Williams is expected to testify for the prosecution at the couple's jury trial, which is scheduled to begin July 28.
"Mr. McDonnell cannot adequately defend himself without relying heavily on character witnesses,'' defense attorneys wrote. "First, the heart of this case is a credibility contest between Mr. McDonnell on one hand and Mr. Williams, the Government's chief witness, on the other.''
Prosecutors argued in their motion last month that any more than three character witnesses would be redundant. McDonnell's attorneys disagreed.
"Each witness will capture different character traits or different aspects of various character traits at different points in his life and career,'' they wrote. "The result will be a complete picture of Mr.
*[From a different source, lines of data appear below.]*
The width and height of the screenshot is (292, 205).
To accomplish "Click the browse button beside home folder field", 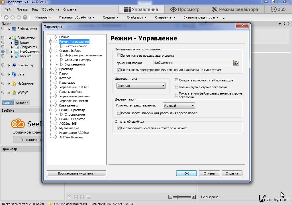I will pyautogui.click(x=236, y=63).
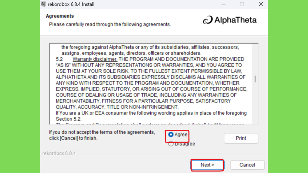
Task: Click inside the license agreement text box
Action: (151, 84)
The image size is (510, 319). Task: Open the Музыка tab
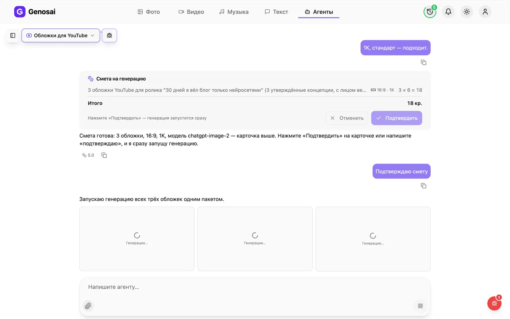[234, 12]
McDonnell's character, not the incomplete and distorted version that would necessarily result by arbitrarily restricting the defense to a mere three witnesses.''
In other July 1 filings, prosecutors opposed McDonnell's motions to exclude some statements his wife made about payments from Williams and to bar other statements until the government demonstrates in a pretrial hearing that a conspiracy existed.
The government also urged U.S. District Judge Spencer to reject McDonnell's bid to exclude his state-required financial disclosure forms from evidence.
The defendants have argued that the forms are immaterial, but prosecutors wrote that the omission of gifts from Williams will show "corrupt intent and consciousness of guilt.''
McDonnell, a former Virginia Beach assistant prosecutor, served in the House of Delegates and as state attorney general before being elected governor in 2009. He was widely considered a possible Mitt Romney running mate in 2012, but the gifts scandal has likely ended his political career.
Late last year, McDonnell apologized for what he described as bad judgment and said he repaid about $120,000 in gifts and loans, but he denied breaking any laws. He was indicted in January, 10 days after leaving office.